Long Wire

the Long Wire Problem

The challenge affecting AI systems and their sensitivity to latency

The issue

The "long wire" problem in semiconductor System-on-Chip (SoC) design refers to the challenge of managing delays and signal integrity issues caused by lengthy interconnects between various components on the chip.

As SoCs become increasingly complex with more functionality integrated onto a single chip, the distances signals need to travel can become significant, leading to increased propagation delays, power consumption, and potential signal degradation.

Traditionally designers had employed techniques such as buffering, pipelining, and routing optimization to mitigate these issues and ensure reliable operation of the SoC at the expense of latency performance.

The introduction of generative AI has pushed this issue even further, forcing strict latency requirements into systems.

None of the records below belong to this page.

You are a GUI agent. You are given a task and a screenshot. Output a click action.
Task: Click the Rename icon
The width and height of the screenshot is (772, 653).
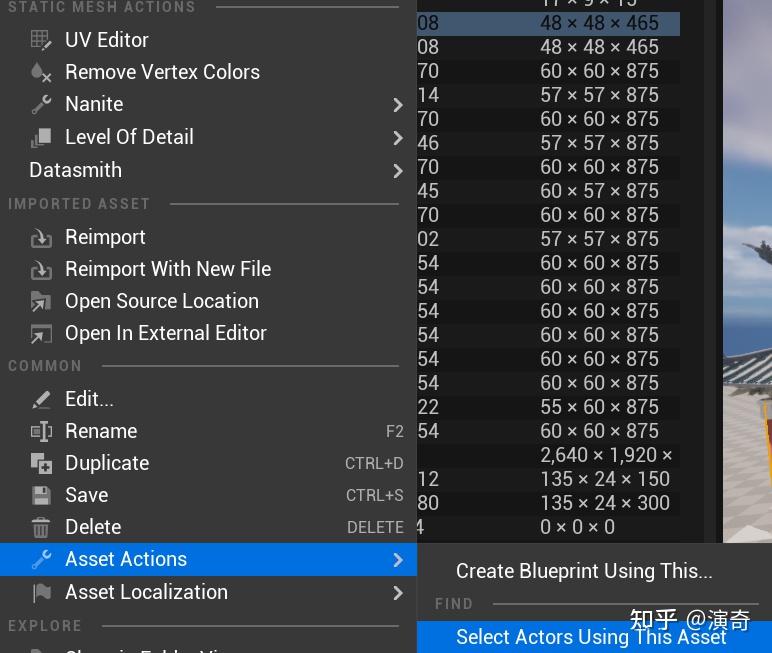click(41, 431)
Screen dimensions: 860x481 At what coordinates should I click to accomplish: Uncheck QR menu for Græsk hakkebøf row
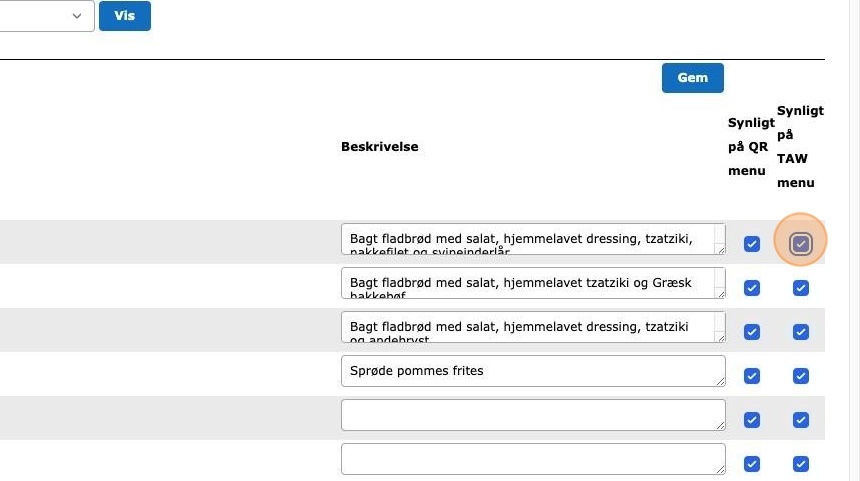(752, 288)
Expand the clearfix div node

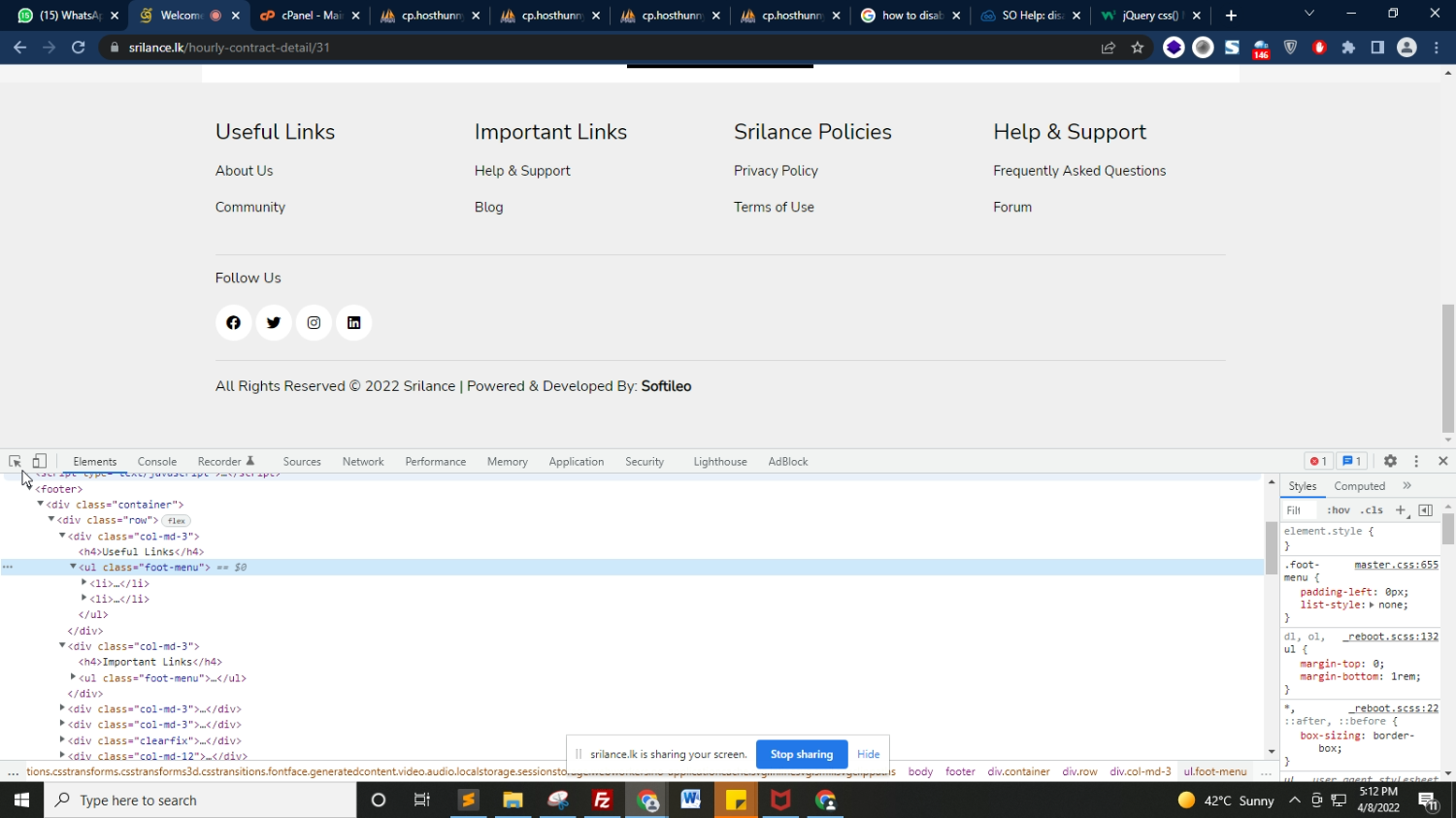click(62, 740)
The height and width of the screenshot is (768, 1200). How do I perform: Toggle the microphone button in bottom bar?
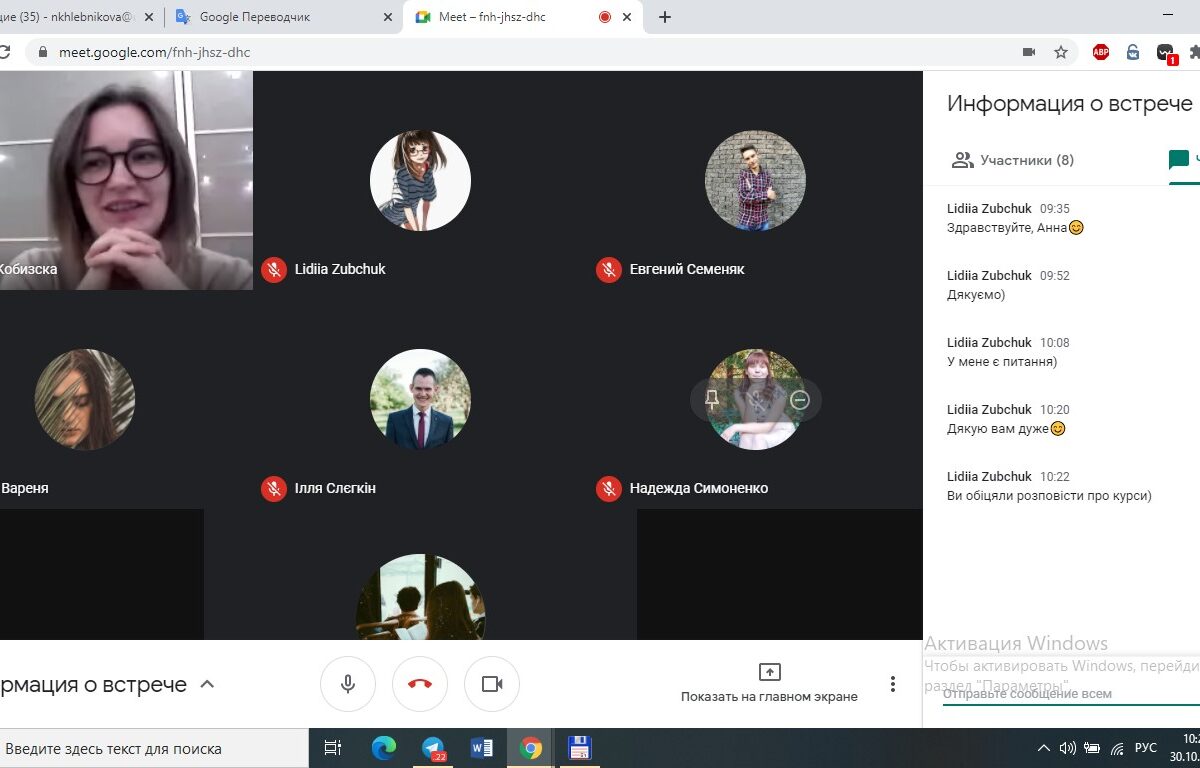pyautogui.click(x=348, y=684)
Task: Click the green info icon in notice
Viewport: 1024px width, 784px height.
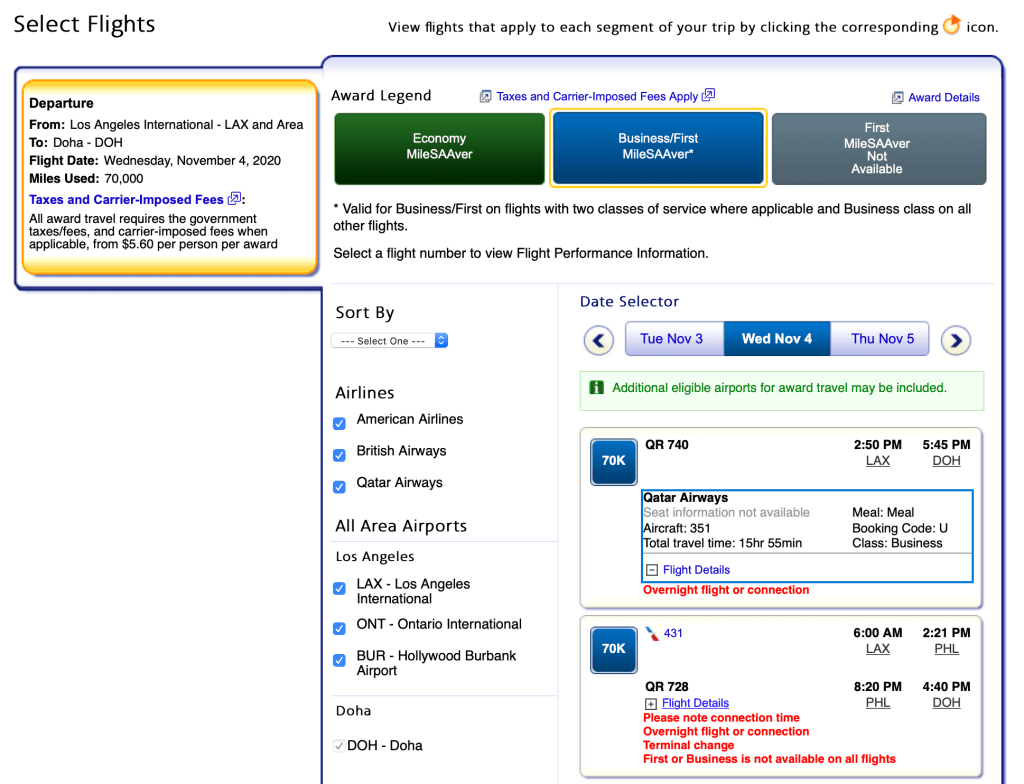Action: [597, 388]
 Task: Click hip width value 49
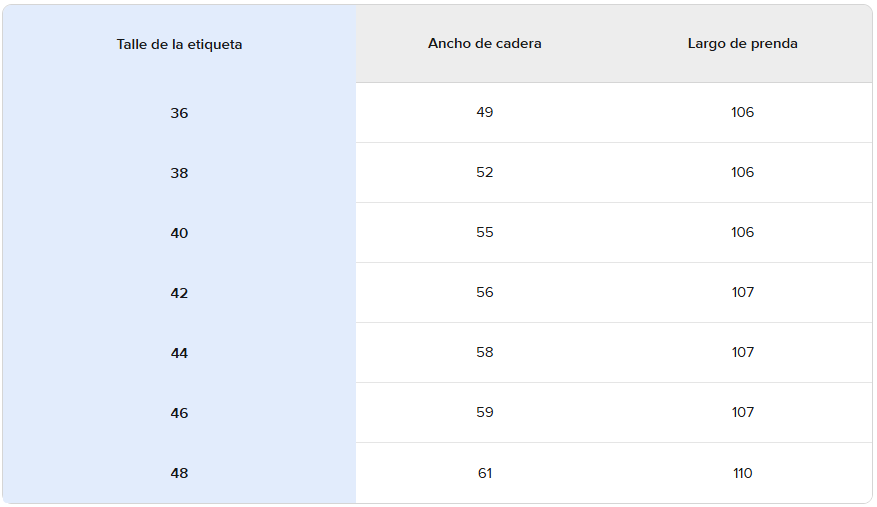point(485,112)
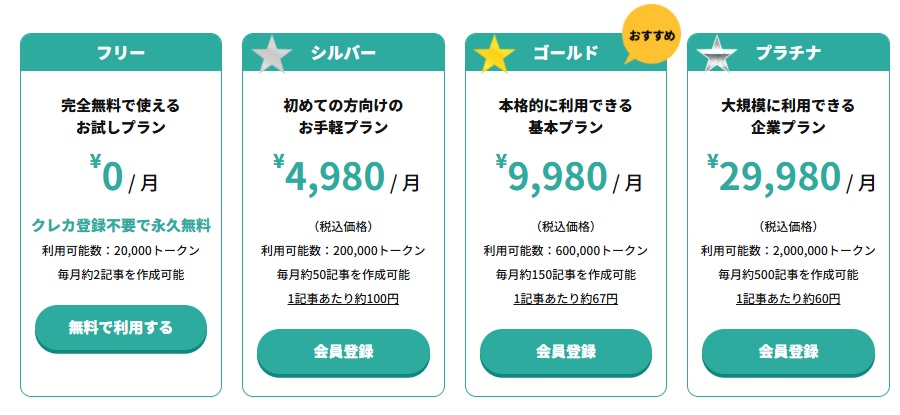
Task: Select the シルバー plan header
Action: click(x=343, y=53)
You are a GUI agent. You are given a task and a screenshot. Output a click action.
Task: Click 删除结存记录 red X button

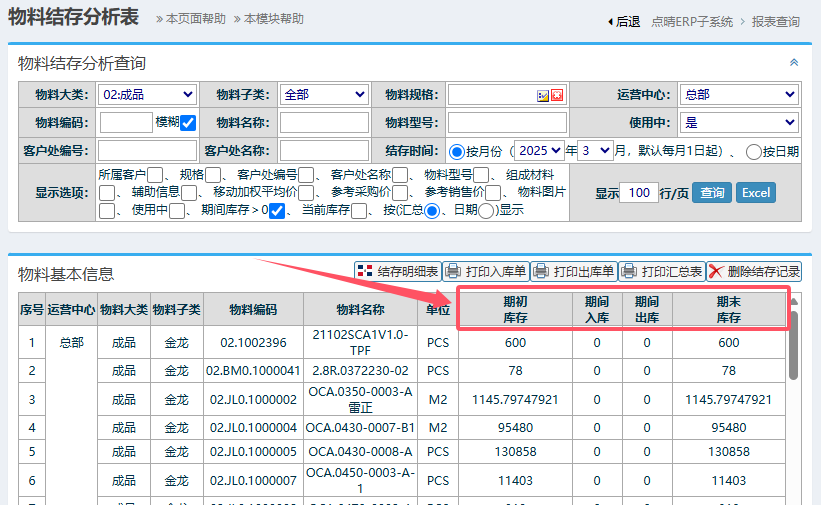point(753,271)
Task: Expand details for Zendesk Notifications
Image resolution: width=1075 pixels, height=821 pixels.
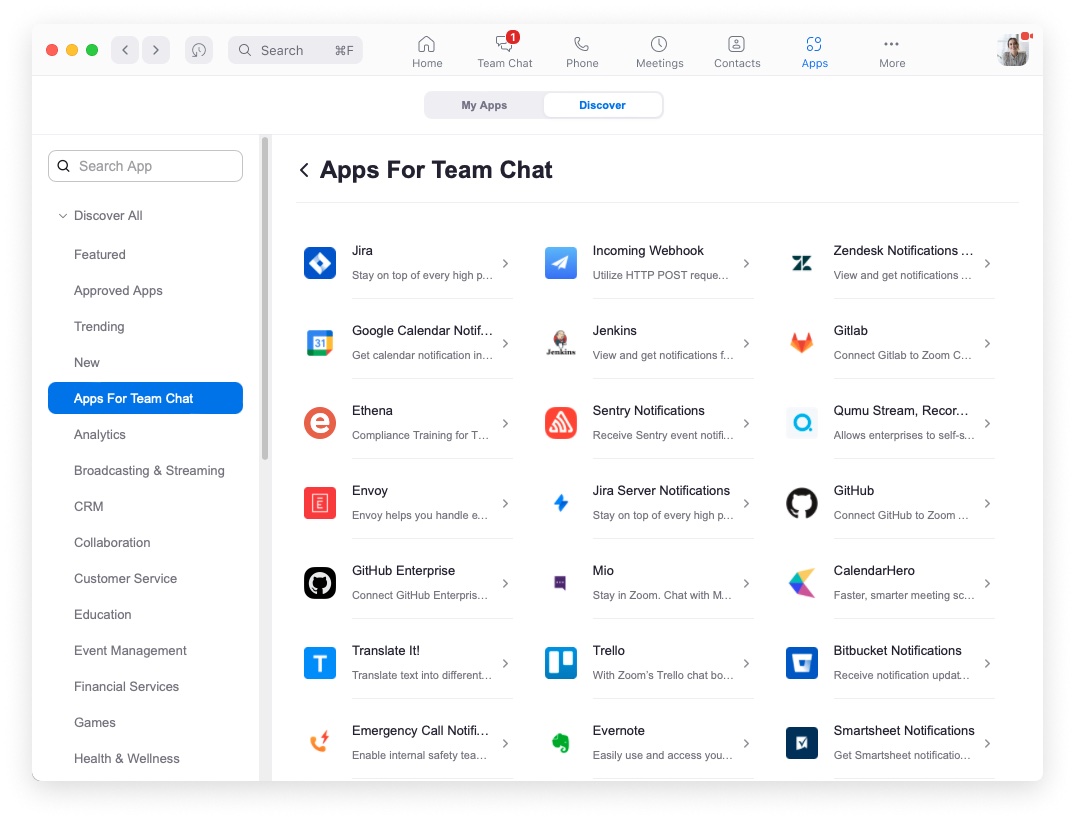Action: click(x=987, y=263)
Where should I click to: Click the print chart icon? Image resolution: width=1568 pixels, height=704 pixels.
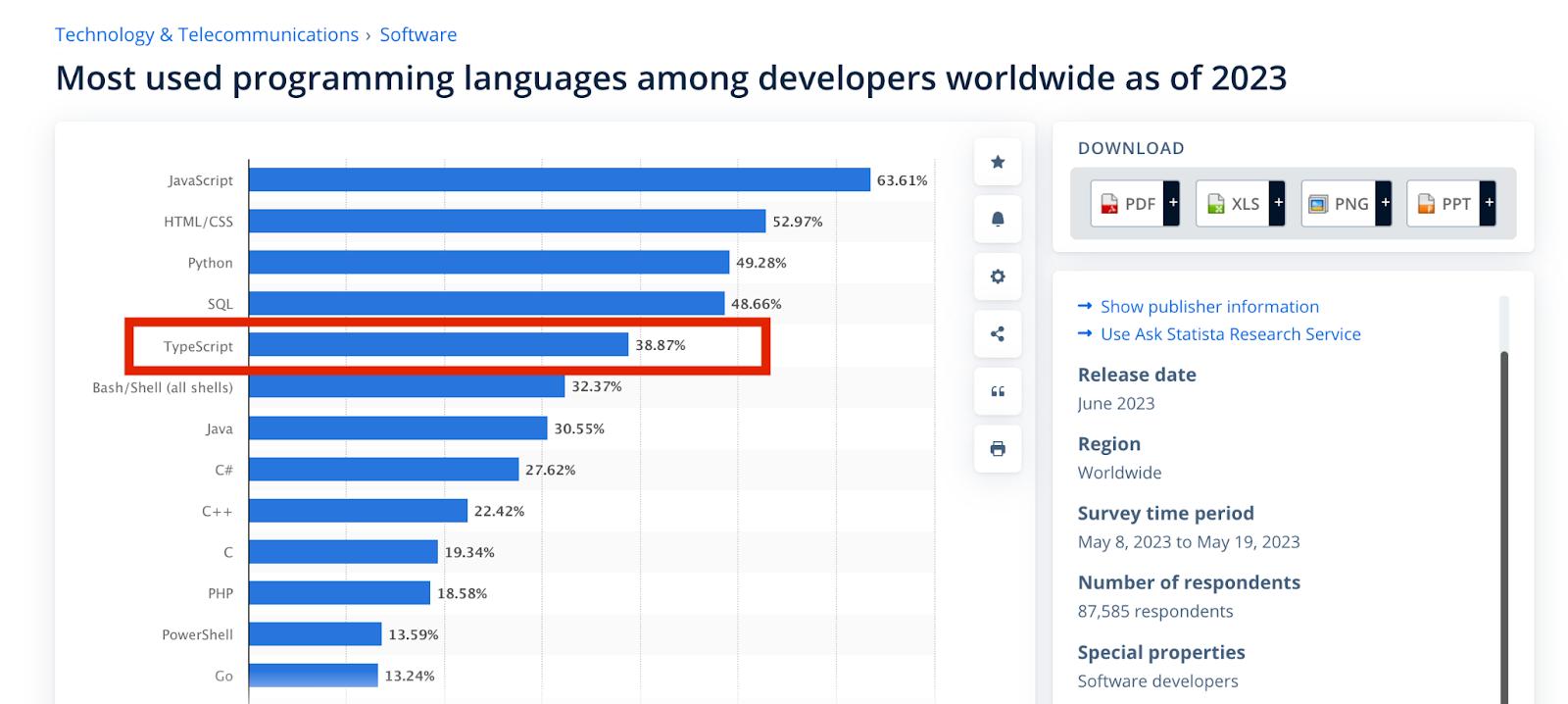coord(998,449)
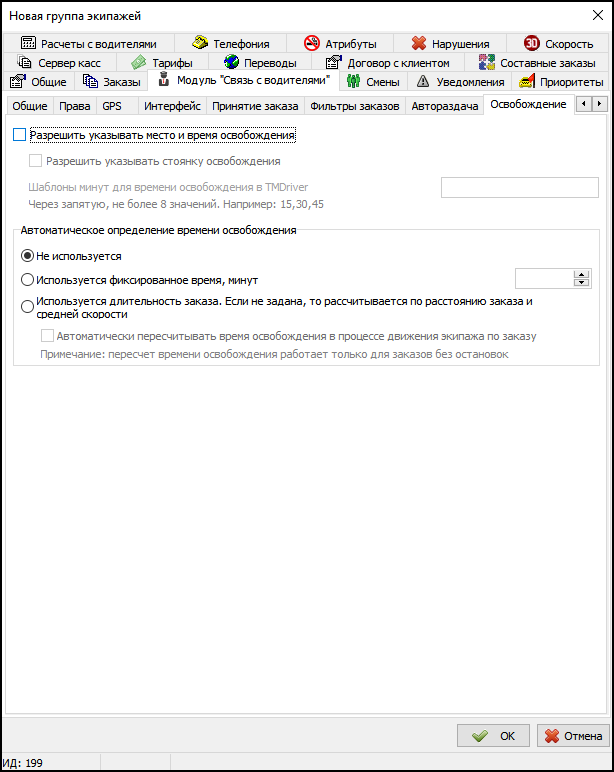Screen dimensions: 614x772
Task: Open the Нарушения red cross icon tab
Action: (419, 44)
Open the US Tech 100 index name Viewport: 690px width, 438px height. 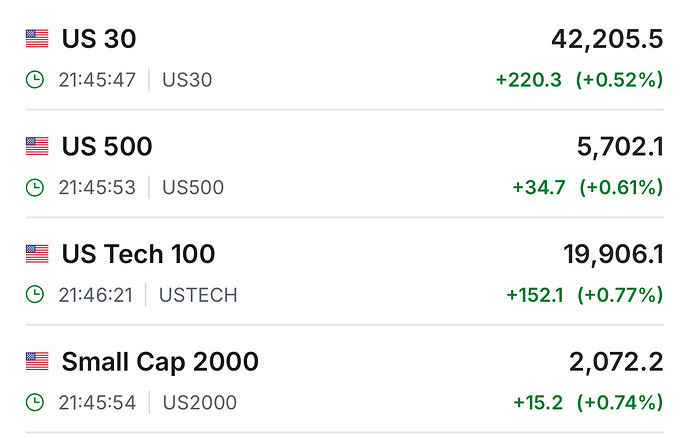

Traditional pipelining solutions are becoming prohibitive (even in source- synchronous applications) limiting performance and scalability of modern SoCs.

Memory Subsystem as an Example

A Memory Subsystem is a latency sensitive block
Usually the System Cache is located close to the Cores and the DDR PHYs are located at the die boundary.

In modern SOC the distance between the two blocks can reach up to 15mm.
The Memory controller needs to be placed between the two blocks:

If the Memory Controller is placed close to the System Cache, it minimizes the latency to the System Cache at the expenses of the latency for the DFI interconnect.

If a Source -Synchronous interconnect is used, it requires a lot of manual handling resulting in a bottleneck in the schedule (long TTM).

The maximum clock speed is also limited by clock degradation (<1.5GHz in current processes).

On the other hand, if the Memory Controller is placed close to the DDR PHYs, it minimizes the latency to the DDR PHY at the expenses of greater latency for the AMBA CHI/AXI bus.

Other than placement optimization, there is not a direct simple solution which minimizes latency.

Unfortunately the space close to the System Cache is a very desirable location for the majority of the blocks in the system, making placement quite challenging.

Memory Subsystem with Chronos

Chronos Fully Digital SerDes enables decoupling of latency performance form clock degradation across the die.

It can achieve best in class latency performance up to (~366ps/mm).
The throughput is not affected by distance, enabling complete freedom of placement,
while maintaining a predictable chip development cycle (the SerDes is deployed by standard tools using standard digital flows).

Furthermore, the proprietary on-chip telemetry feature, enables superior test and tunability at no extra cost.